LOS ANGELES - Only a few days after revealing a bizarre sneaker online, Adidas has decided to squelch the design that some people have labeled as racist and insensitive to slavery.
Adidas posted a Facebook photo of the JS Roundhouse Mids, a shoe that comes with a plastic shackle attached to it. The company tried to market the shoe as a trendy design that it's wearer would not want to remove.
"Got a sneaker game so hot you lock your kicks to your ankles?" Adidas asked on its Facebook post.
But the only game some online viewers saw was an unnecessary toying with slavery, which led Adidas to cancel the shoe's August release.
The sneaker's designer is Jeremy Scott, who has been known for turning his unconventional ideas into unique products. Scott, who is white, has indicated that the design is based on the My Pet Monster series of children's toys. But that has upset some people who view the shackles as a reference to African-American slavery. Others defended Scott and his design and called the outrage unfounded and shortsighted.
The Rev. Jesse Jackson and the Rainbow PUSH Coalition released a statement condemning Adidas for releasing the design.
"The attempt to commercialize and make popular more than 200 years of human degradation, where blacks were considered three-fifths human by our Constitution is offensive, appalling and insensitive. Removing the chains from our ankles and placing them on our shoes is no progress," Jackson said.
"For Adidas to promote the athleticism and contributions of a variety of African-American sports legends — especially Olympic heroes Wilma Rudolph and Jesse Owens and boxing great Muhammad Ali — and then allow such a degrading symbol of African-American history to pass through its corporate channels and move toward actual production and advertisement, is insensitive and corporately irresponsible."
The social media firestorm led Adidas to pull the shoe Monday night.

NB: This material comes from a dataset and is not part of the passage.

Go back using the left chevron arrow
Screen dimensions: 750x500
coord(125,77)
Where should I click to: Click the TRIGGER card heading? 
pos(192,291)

"The design of the JS Roundhouse Mid is nothing more than the designer Jeremy Scott's outrageous and unique take on fashion and has nothing to do with slavery," Adidas said in a statement. "Since the shoe debuted on our Facebook page ahead of its market release in August, Adidas has received both favorable and critical feedback. We apologize if people are offended by the design and we are withdrawing our plans to make them available in the marketplace."